Autor: @Kasia9 ·4 minuty
2014-08-03
Skomentuj
Polub, jeżeli recenzja Ci się spodobała!
Wydarzenia historyczne poznajemy z różnych stron - zapisków, reportaży, dokumentalnych filmów i ich fabularnych odpowiedników oraz przekazów naocznych świadków i uczestników. Jedni są zdania, że informacje o nich wymagają odpowiedniej oprawy i zachowania powagi, drudzy, że wprost przeciwnie - im w łatwiejszej formie zostaną one podane tym do większego grona trafią, kolejni przypominają, iż najważniejsze jest by nie zapomnieć i każdy sposób jest dobry. Kolejne pokolenia inaczej patrzą na historię, punkt widzenia zmienia się z wiekiem, chociaż nie znaczy to, że młodsi nie dostrzegają tego, co ważne. Jak więc ją przedstawiać, wcale nie zamierzchłą, lecz tę sprzed kilkudziesięciu laty? Może w formie podróży w czasie? Nie, to nie mrzonka, wystarczy odwiedzić muzeum i być otwartym na to, co w nim zgromadzono ...

Kolejna rocznica, nie pierwsza i nie ostatnia, w jakiej bierze się udział, bo tak wypada, bo rodzice karzą, bo ... nie udało się wykręcić. Historia i takie tam różne okoliczności wtłaczane w głowy szkole, w domu, czasem w telewizji, wciąż przypominają o tym co już było, ale to zbytnio nie interesuje ani Wojtka, ani Mikołaja, ich rówieśników w większości również nie. Wizyta w Muzeum Powstania Warszawskiego to jedynie odhaczenie zadania na długiej liście pozostawionej przez rodziców, lecz czasem trzeba pójść na ustępstwa by potem robić to na co ma się ochotę. Jeszcze tylko parędziesiąt minut i po wszystkim, tylko dlaczego na archiwalnym filmie mignęła znajoma sylwetka? W co znowu wpakował się młodszy, nieznośny brat? To, że znowu zrobił coś głupiego jest pewne, teraz pozostaje jedynie odnaleźć winowajcę i zapobiec katastrofie. Pytanie tylko jak mógł znaleźć się na filmie z Powstania Warszawskiego? Odpowiedź kryje się tam, gdzie młodszy z braci był widziany, a starszy może tylko domyślać się jak tam trafić ...

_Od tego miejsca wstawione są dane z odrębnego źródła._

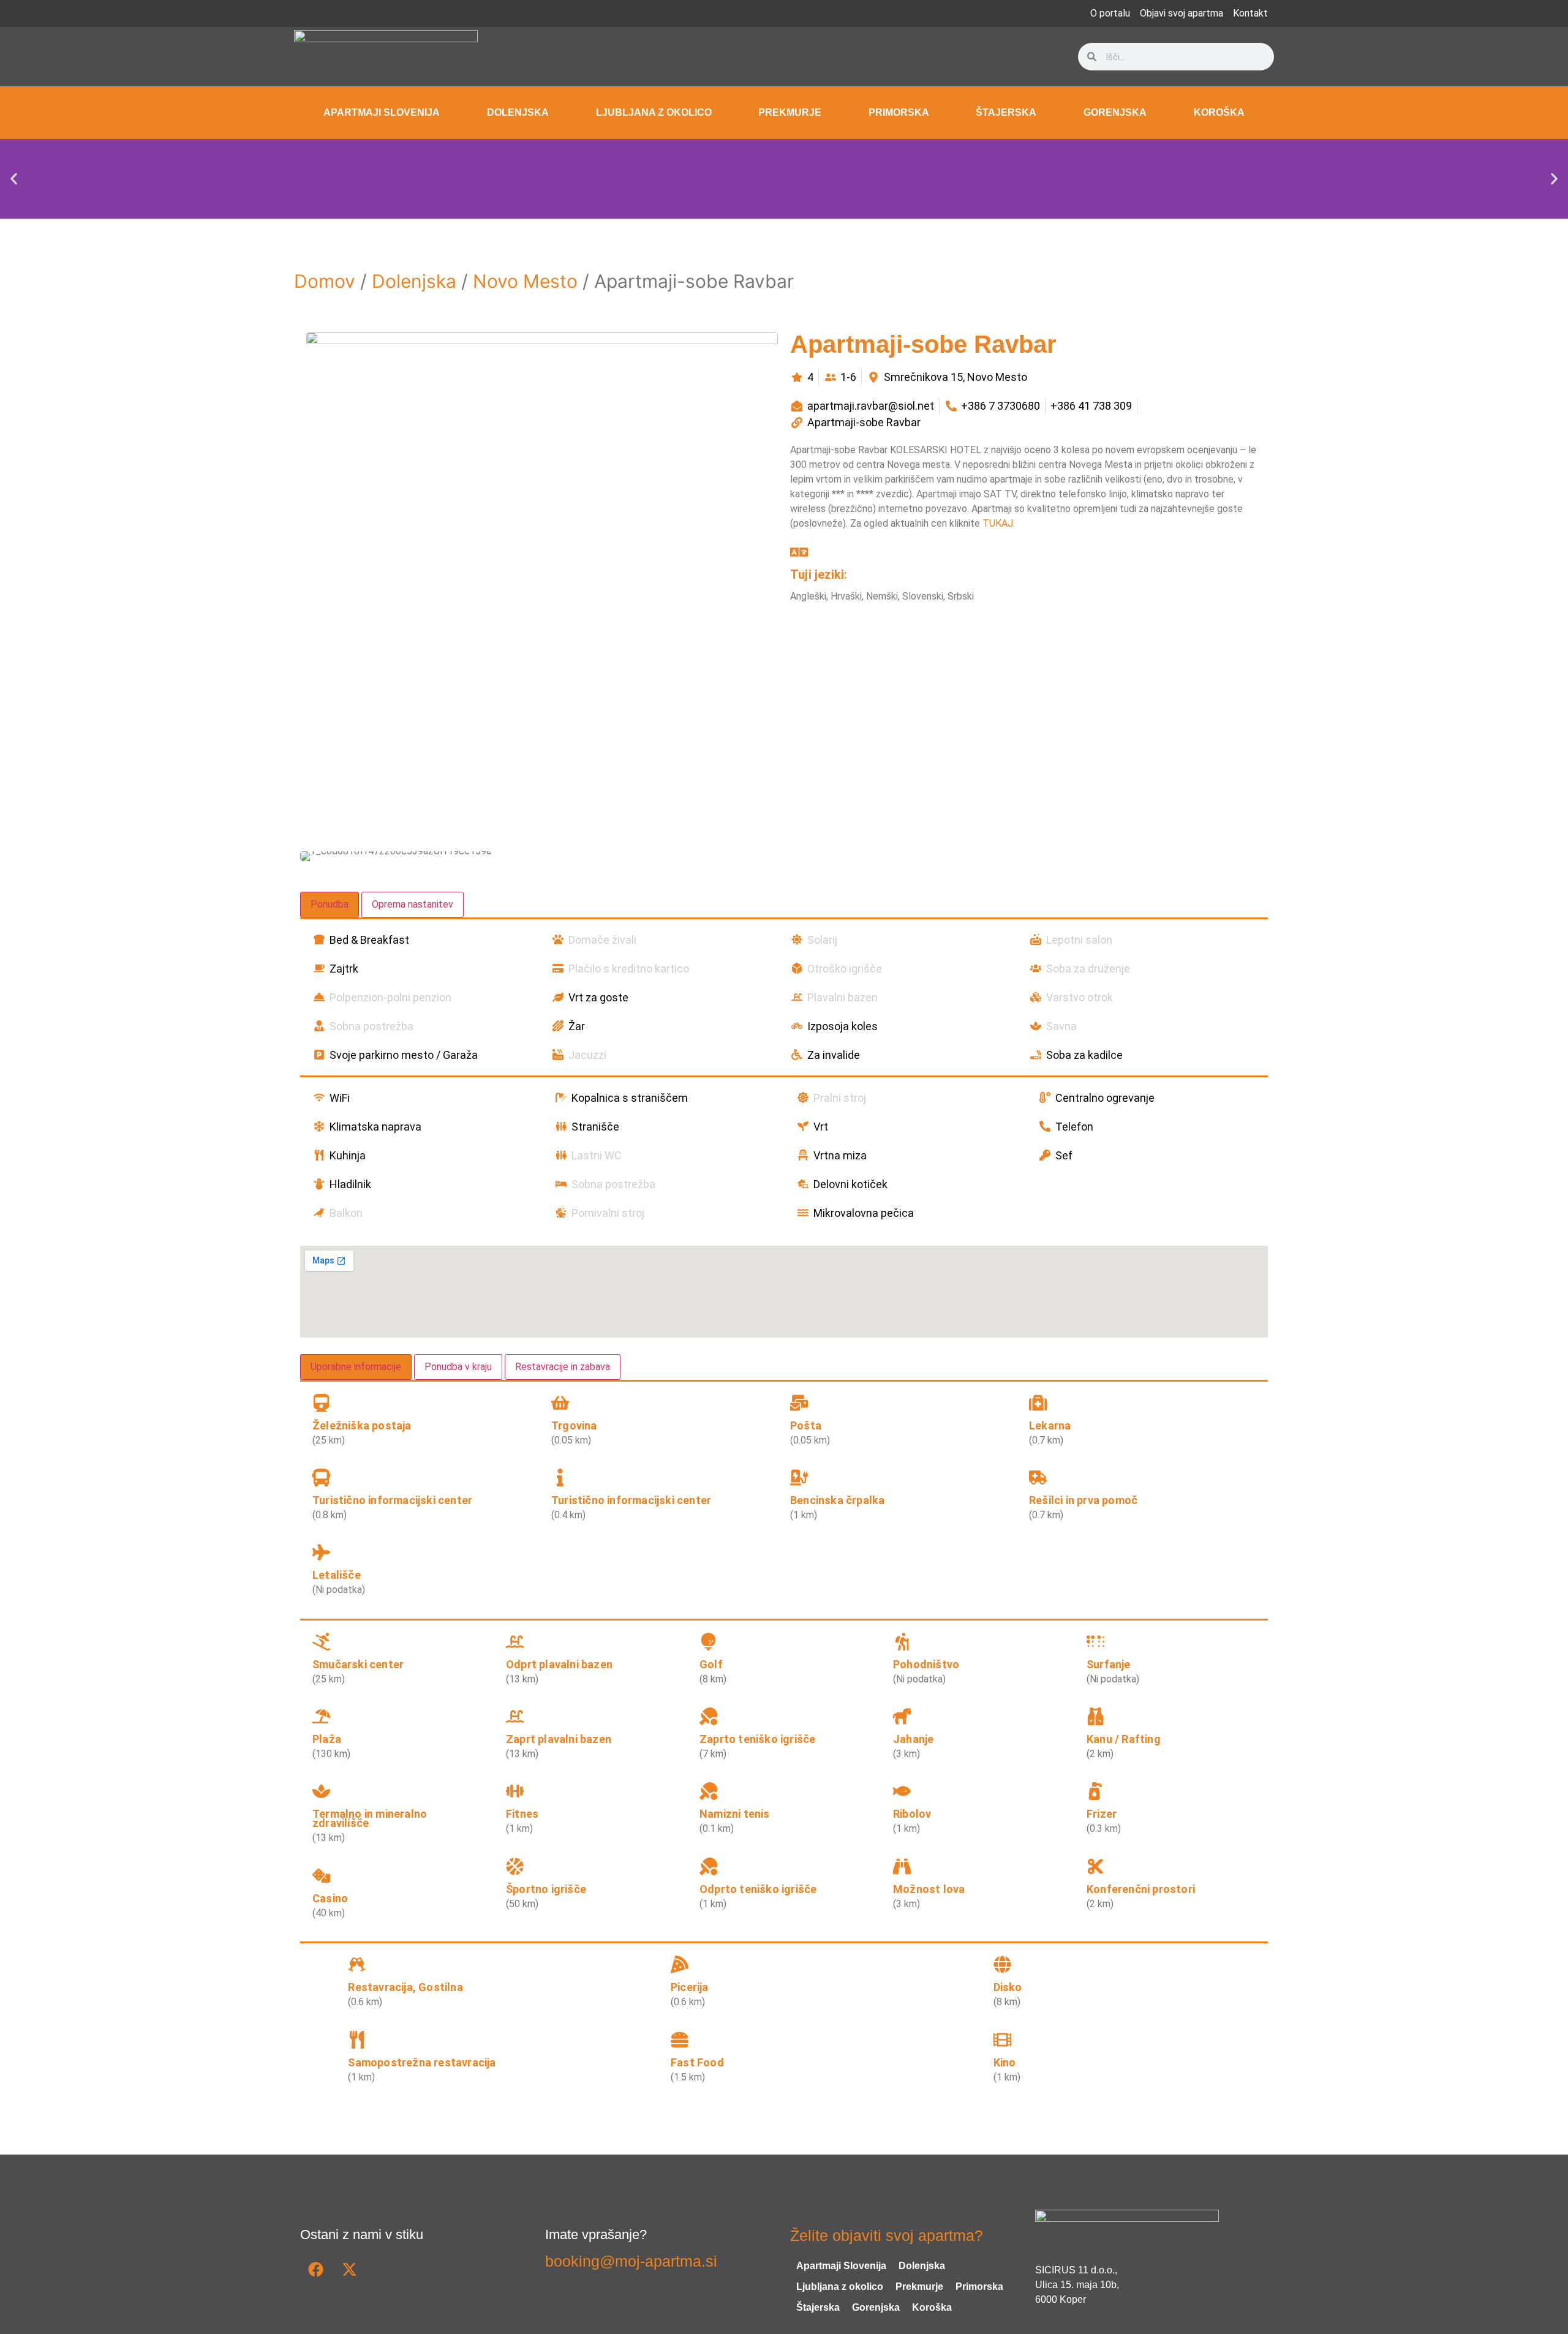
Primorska (899, 112)
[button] (13, 179)
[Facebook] (315, 2269)
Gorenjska (1115, 112)
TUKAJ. (998, 523)
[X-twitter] (349, 2269)
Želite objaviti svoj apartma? (886, 2235)
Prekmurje (789, 112)
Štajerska (1006, 112)
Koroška (1219, 112)
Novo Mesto (525, 281)
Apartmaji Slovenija (381, 112)
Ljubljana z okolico (654, 112)
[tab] (329, 904)
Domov (324, 281)
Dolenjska (518, 112)
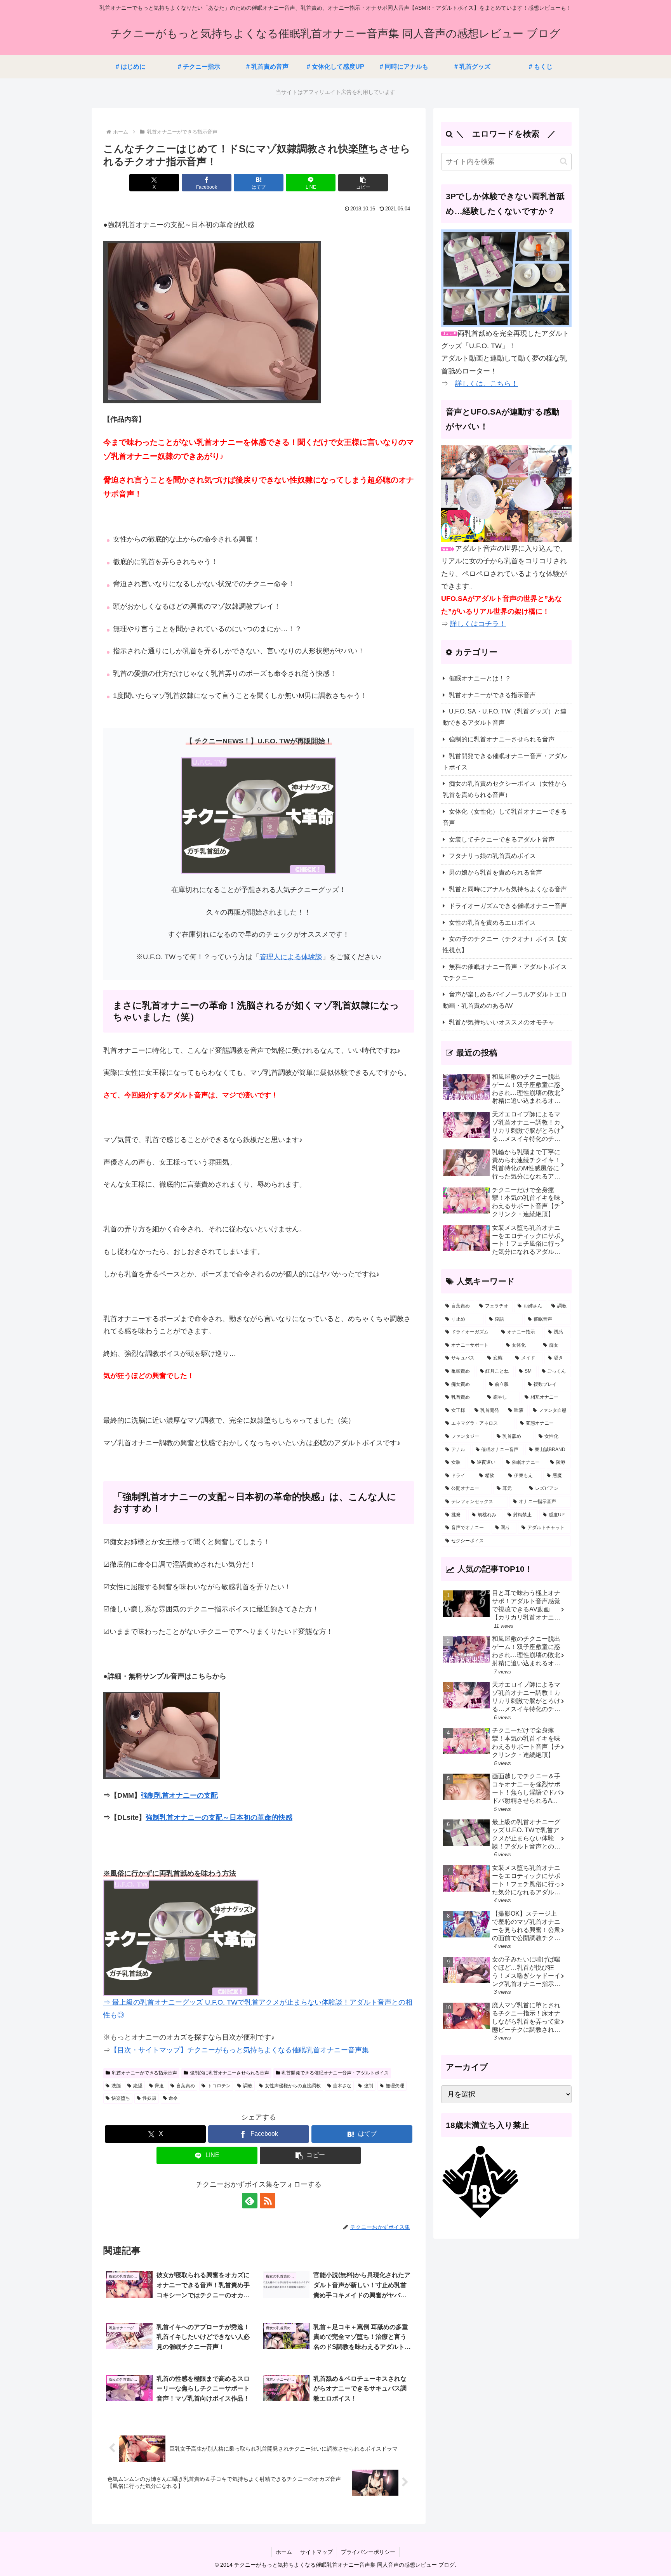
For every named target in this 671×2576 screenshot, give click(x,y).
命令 (173, 2098)
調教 (247, 2085)
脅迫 (159, 2085)
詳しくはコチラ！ (478, 624)
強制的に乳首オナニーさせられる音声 (229, 2073)
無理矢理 (395, 2085)
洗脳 (116, 2085)
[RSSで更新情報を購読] (267, 2200)
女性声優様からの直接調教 (293, 2085)
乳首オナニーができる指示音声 (144, 2073)
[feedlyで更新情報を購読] (249, 2200)
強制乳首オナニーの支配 (179, 1795)
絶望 (138, 2085)
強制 (368, 2085)
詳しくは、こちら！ (486, 383)
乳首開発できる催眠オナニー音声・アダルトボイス (335, 2073)
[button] (363, 182)
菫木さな (342, 2085)
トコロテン (219, 2085)
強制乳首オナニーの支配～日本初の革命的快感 (219, 1817)
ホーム (284, 2552)
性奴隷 (149, 2098)
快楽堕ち (120, 2098)
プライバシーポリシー (368, 2552)
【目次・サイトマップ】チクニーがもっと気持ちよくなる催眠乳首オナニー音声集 (239, 2050)
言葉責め (185, 2085)
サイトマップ (316, 2552)
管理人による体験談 (290, 957)
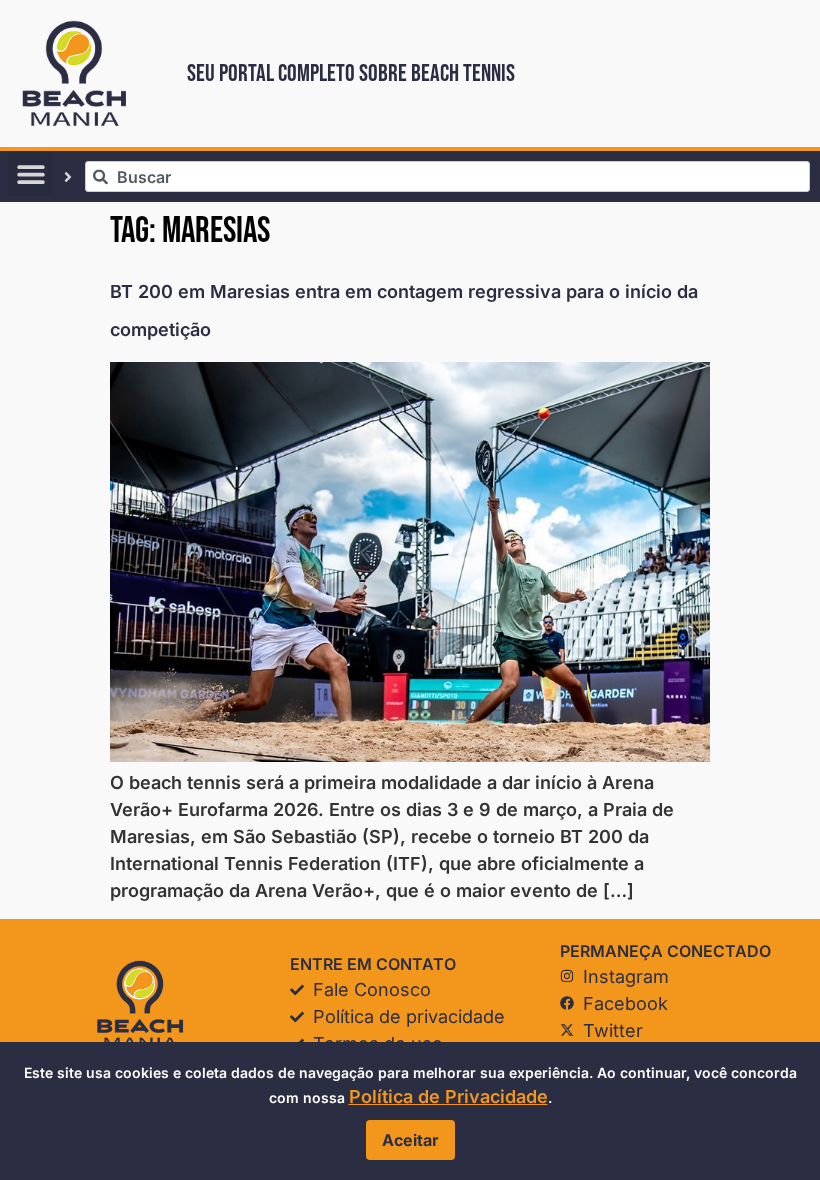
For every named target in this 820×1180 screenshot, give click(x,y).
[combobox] (447, 176)
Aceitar (410, 1140)
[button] (30, 173)
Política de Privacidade (448, 1096)
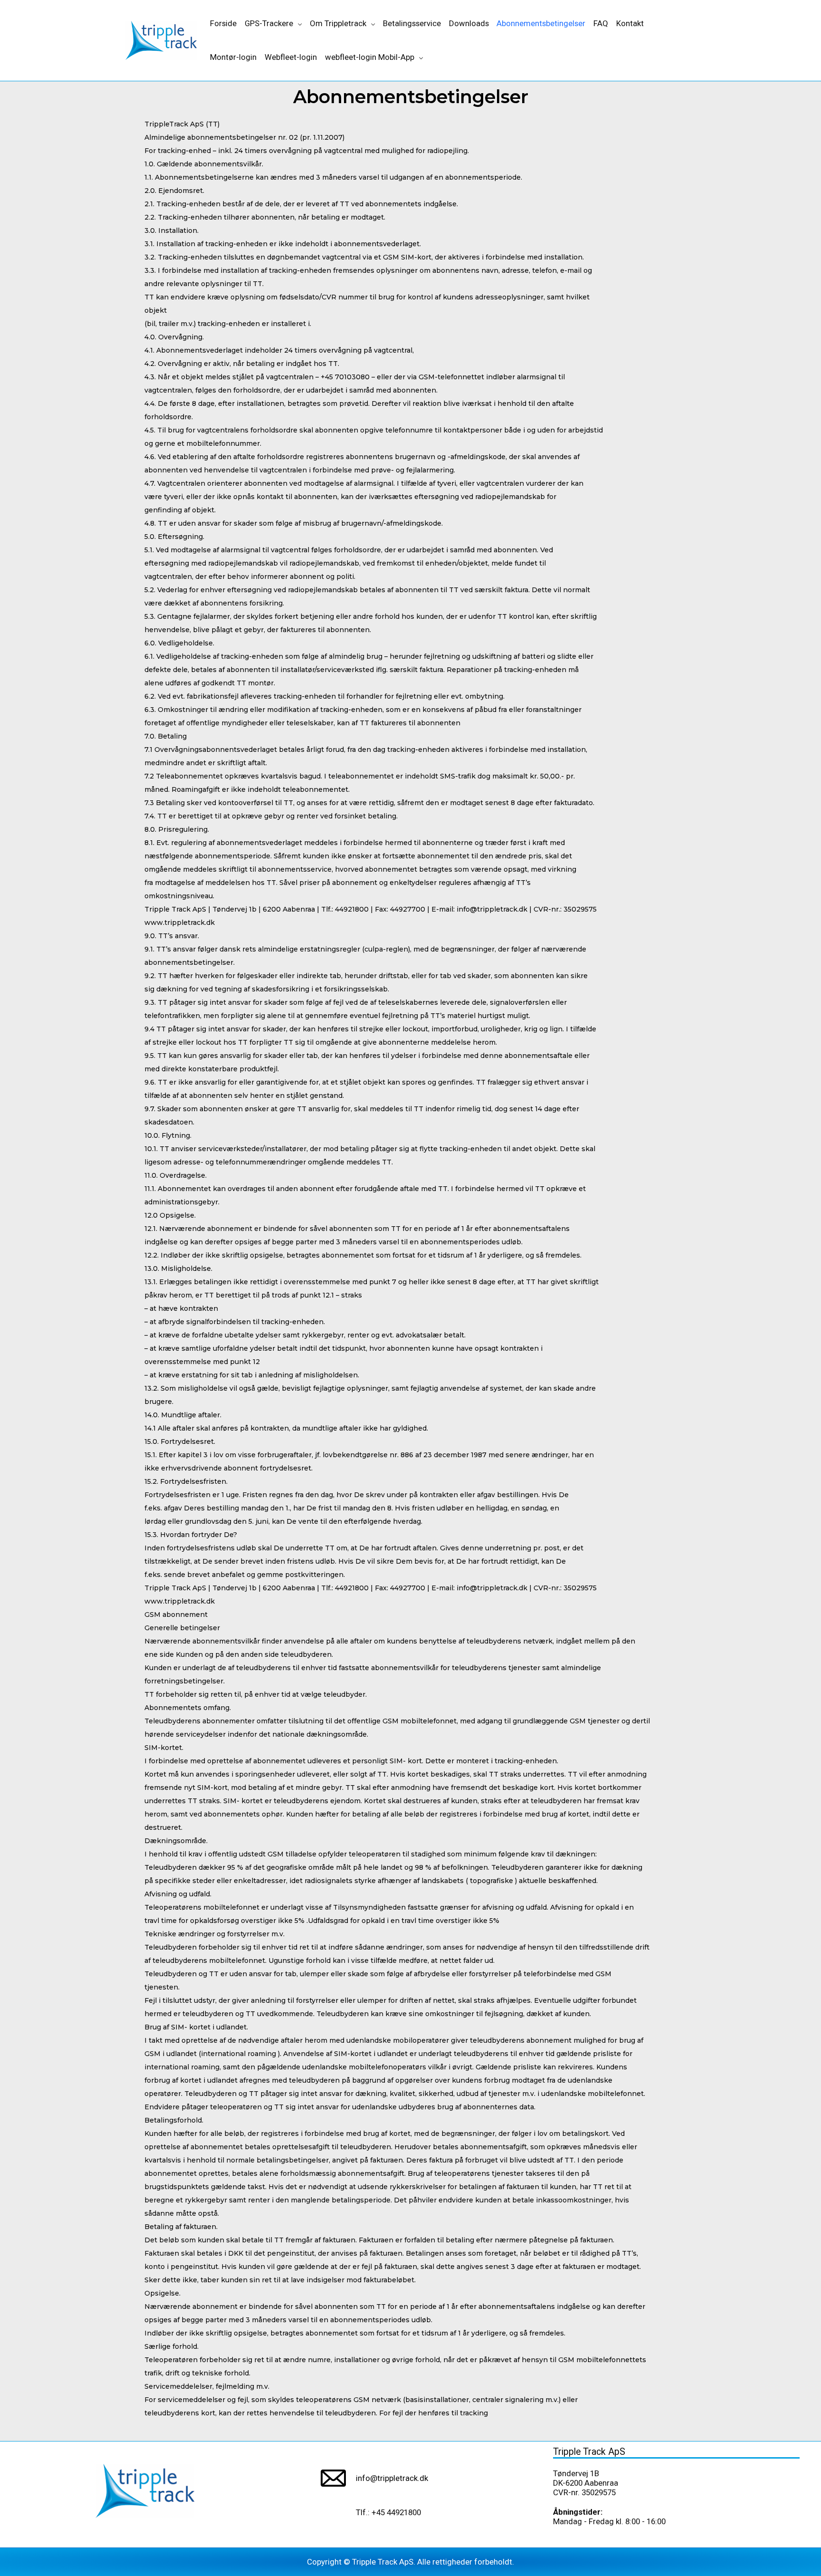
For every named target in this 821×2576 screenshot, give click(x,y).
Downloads (469, 23)
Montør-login (233, 57)
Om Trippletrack (338, 23)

Rzeczywistość okazuje się inna niż ta, jaka była na ekranie. Oczywiście są wybuchy, powstańcy odpowiadają na ogień z niemieckich czołgów, ludzie przemykają z jednej strony ulicy na drugą pochyleni pod gradem kul. Jednak to nie to samo, Wojtek widzi i odczuwa to na własnej skórze, pociski są prawdziwe, gruzy również i przede wszystkim śmierć jest tuż obok, czai się by zabrać kogoś bliskiego lub nieznajomego, jakiego sylwetka mignęła przed oczyma. To nie gra w jakiej najwyżej przegra się poziom i powróci znowu do niego by jeszcze raz rozegrać spotkanie z przeciwnikiem. Tutaj nierozważny krok grozi prawdziwym zagrożeniem życia, nie wirtualnym, a gdzieś wśród dymu i na wpół zburzonych przez bomby budynkach jest Mikołaj, który chyba nie do końca zdaje sobie sprawę w jakim miejscu znajduje się. Chociaż czy sam Wojtek jest do końca tego świadomy? Znajomość losów Powstania w tym momencie nie ułatwia sprawy, wręcz przeciwnie. Wiedza to jedno, czym innym jest jednak doświadczenie i osobisty udział w wydarzeniach. Żaden film, książka czy wystawa nie odda w pełni tego, co wówczas działo się w Warszawie. Rówieśnicy braci brali czynny udział w walce na równi z dorosłymi, teraz i oni doświadczają tego oraz obawy o najbliższych. Coś jeszcze staje się udziałem ich obu, co mogłoby wydawać się szaleństwem w tych warunkach, gdy codziennie śmierć zaglądała w oczy. Przyjaźń i miłość, uczucia całkiem nie współgrające z wojenną pożogą, bronią, hukiem dział i terkotem karabinów. Ale przecież pośród ognia i gruzów były też czas na momenty, jakie w normalnych warunkach nie są niczym nadzwyczajnym - spotkanie z przyjaciółmi, spacer z kimś wyjątkowym czy też słuchanie muzyki. Takie chwile były wyjątkowe i rzadkie, pozwalały na moment zapomnieć o tym, co czeka na zewnątrz ...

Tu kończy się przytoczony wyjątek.